--- Activity ---
Write each entry out again verbatim, pictures excluded.

--- Task data ---

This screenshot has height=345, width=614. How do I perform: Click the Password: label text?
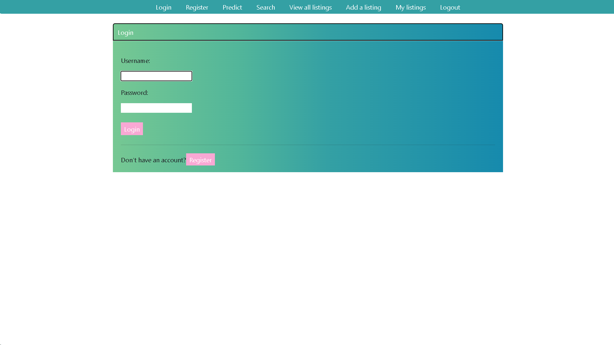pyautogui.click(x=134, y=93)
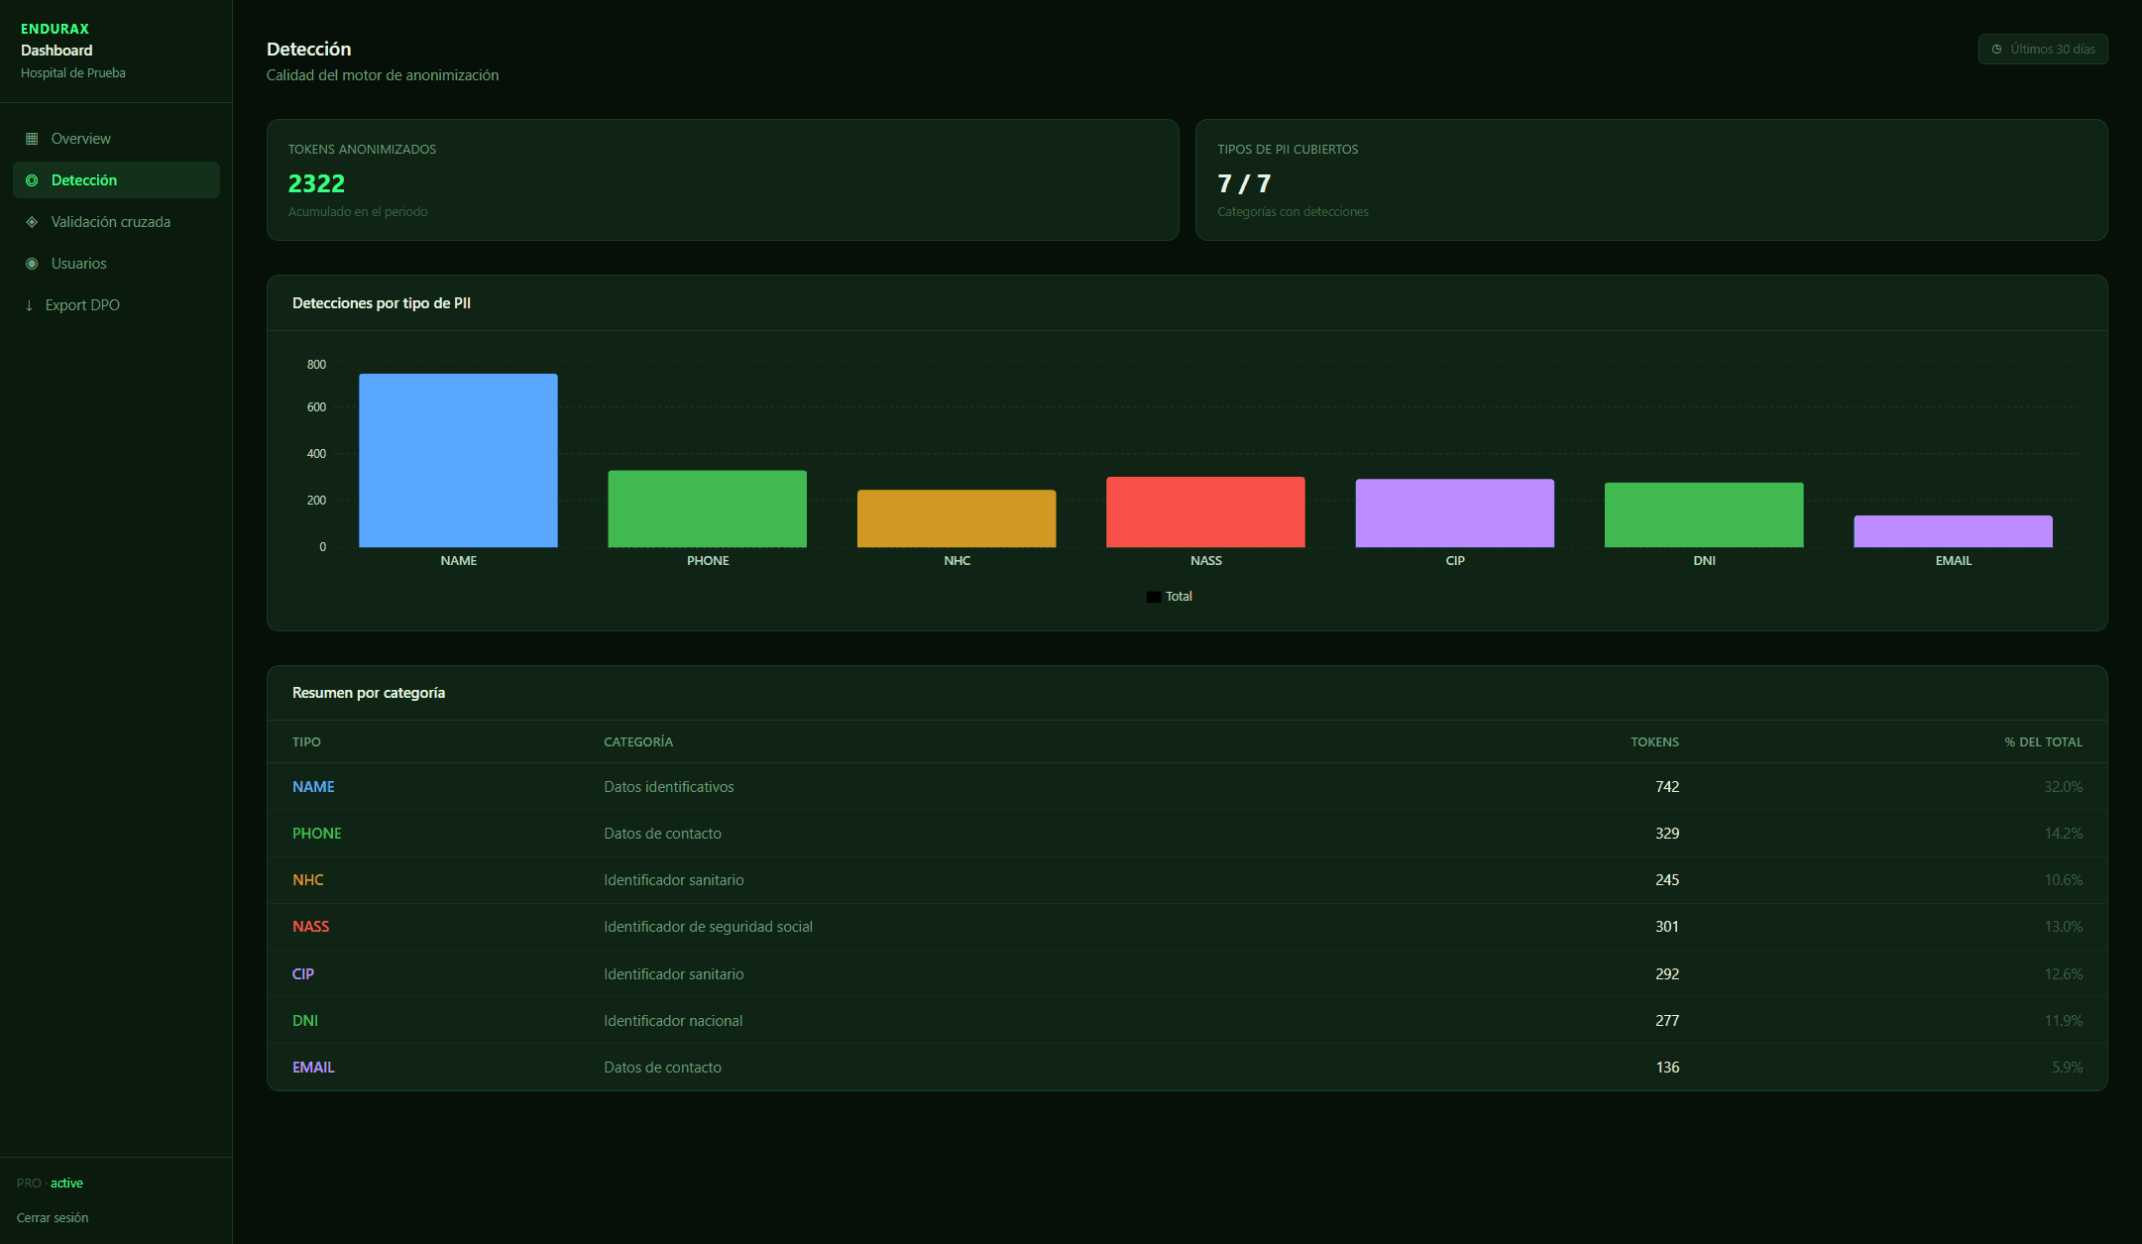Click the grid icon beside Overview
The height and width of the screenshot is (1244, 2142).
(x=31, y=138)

--- Output for this exercise ---
This screenshot has height=345, width=614. How do I perform: Click the Password: label text?
pyautogui.click(x=134, y=93)
Click the grid icon beside Overview
The height and width of the screenshot is (1244, 2142).
(x=31, y=138)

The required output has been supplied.